What Do Mormons Think of Abercrombie and Fitch?

Abercrombie and Fitch, of course, were the two older brothers of Nephi in the Book of Mormon, older than Laman and Lemuel, the ones we often read about. Abercrombie (Hebrew for “less is more”) and Fitch (Hebrew for “yuck!”) were trendy moguls of fashion in Jerusalem and were the reason why the family had silver and gold. Unfortunately, they were not only rebellious, but utterly shocked their parents in the New World by introducing immodest styles for men such as their “Nothing But a Loincloth®” line that became an instant hit with many locals in the hot climate of Mesoamerica. (Scholars to this day fail to recognize that many ancient Mesoamerican carvings and figurines of mostly naked people were actually part of early advertising campaigns for Abercrombie and Fitch’s fashion shop and the related businesses spawned by their breakthroughs in fashion.)

Lehi was so disgusted that he burned their beautifully illustrated catalog, forcing Abercrombie and Fitch to start engraving their designs on metal plates which could not be so easily by fire. Yes, that’s where the idea actually got started. Nephi tried to stop their repulsive business by stealing the plates and later realized he could use them for his own record, starting another enduring trend among his people. But Abercrombie and Fitch only escalated their business, drawing upon the shrewd business skills of their brother Laman who helped draw numerous locals and much of Lehi’s family into the fold of their scantily-clad customers.

Lehi disowned them and decreed that there should be no mention of those two sons in any family records. And as the current record indicates, tensions between Nephi’s group and his more fashion-conscious siblings escalated, forcing Nephi to head north in hopes of living life in a more modest environment. But once a fashion trend starts, it’s hard to stop, and soon the land was sprawling with “Lamanites” – Nephi’s euphemism for those who dressed with appalling bad taste (staying true to Lehi’s command to never mention Abercrombie and Fitch again).

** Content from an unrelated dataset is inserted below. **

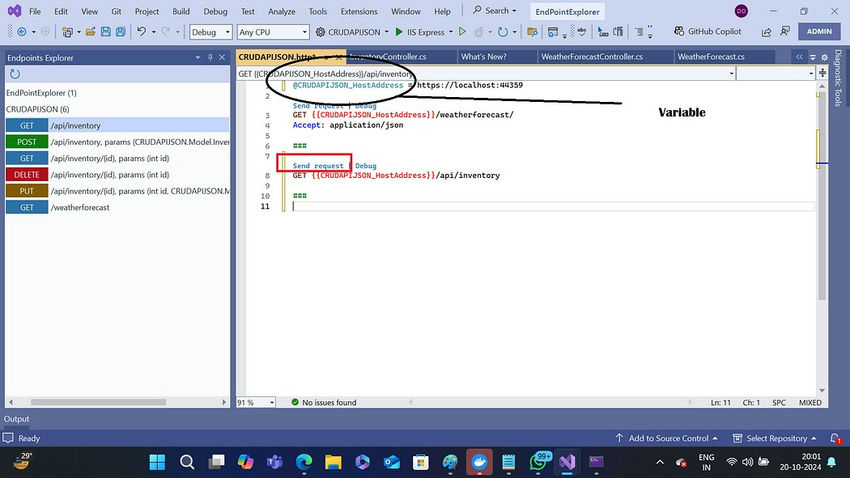
Task: Click the Undo toolbar icon
Action: pos(141,32)
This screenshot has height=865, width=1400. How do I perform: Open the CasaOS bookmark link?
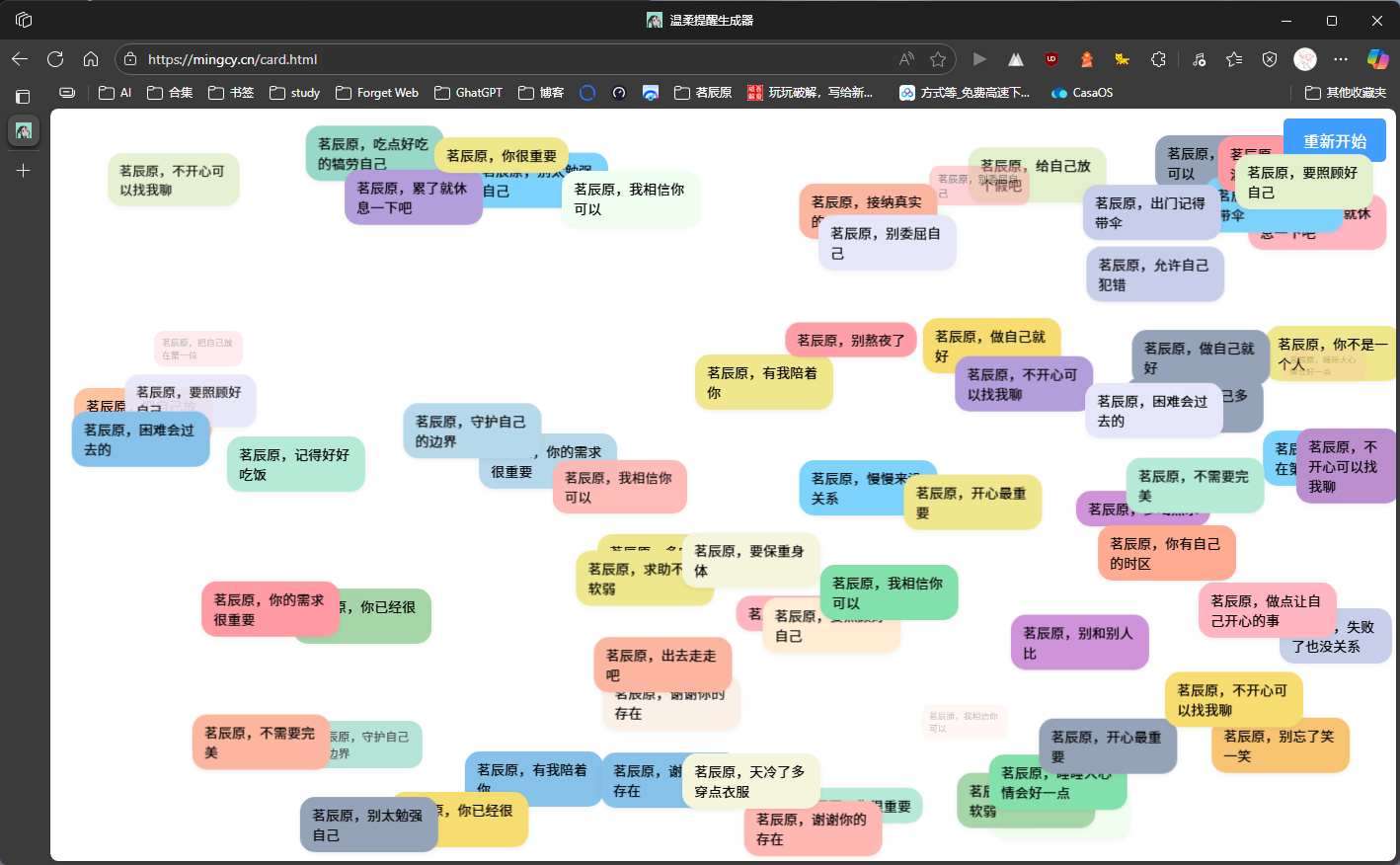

That ancient business has been revived in our day. Some of us find it ironic that showing people without much clothing is how one sells clothing these days. In any case, it is my opinion that the marketing approach of that store verges on the pornographic and certainly appeals to prurient interests and the glorification of immorality to advance its bottom line. In fact, a recent catalog apparently even has full nudity, drawing serious complaints from the tiny minority of parents who pay attention to what their kids are being exposed to. While the Church has not made any statements on this business, the leaders of our Church stridently urge us to avoid immodesty, pornography, and unwholesome media. My personal advice is for parents to keep their kids out of that store, keep them off the catalog mailing list, and encourage them to avoid their products. It’s very popular among teenagers, but their parents rarely know what kind of messages are being sent to the kids who shop there.

(This was just added to my one of my Mormon Answers pages.)


Author: Jeff Lindsay

9 thoughts on “What Do Mormons Think of Abercrombie and Fitch?

  1. Just a curious sidenote. A few years ago one of the main models for A&F (not catalog, but on all their bags) was a LDS girl. She never did the more risque shots, but her face was used in a lot of the promotional posters on the walls of the stores and as mentioned above, the bags.

  2. I think of Abercrombie and Fitch the same way I think of most other clothing companies these days. They are, if not actually pursuing a Satanic agenda, then at least woefully out of touch with the shape of REAL people’s bodies. My objection to the skin in their catalogs is as much sparked by the totally unrealistic depictions of the human body as it is the immodesty involved. They and all others like them who promote “heroin chick” or whatever the fashinably body of the week is, are directly responsible for the crushing of the spirits of our youth– boys and girls a like. Our children and even ourselves, for we are no more free of the advertising images than they are, must choose either to swallow their definition of “desirable” hook, line and sinker or spend the rest of their lives resisting it. Not that resisting it is bad, just wearing. Or not wearing, in the many cases where none of the clothes available are ones you can actually wear.

  3. Okay, I have a question? If God wanted our bodies so uber-coverd, why create Adam and Eve nude in the first place? Why not creat them with clothes? And also, people don’t always wear “immodest” clothes just to show off. Girls wear tank-tops and shorts, and bikinis in the summer because it’s HOT OUT!!! Most of the “immodest” clothes are worn because they are so comfortable. Besides, since when did the shoulders become sexual? I must have been living in a cave all my life.

  4. I agree that most of the time people should be modestly dressed. Not uber covered, just balanced in thier dressed. However, in real life today Ambercrombie and Fitch is just a clothing store like any other clothing store that sells clothes to make maney. The people who like the clothes buy them the people who dont shouldnt. So I guess in short what I mean is buy what you like, with your own money, and dont worry about if another group or stores clothing doesnt agree with your personal taste.

  5. To those who say "I've never heard that story before."
    …open your eyes. It's everywhere. It's easy to go around not knowing anything and then you can't be held responsible…right?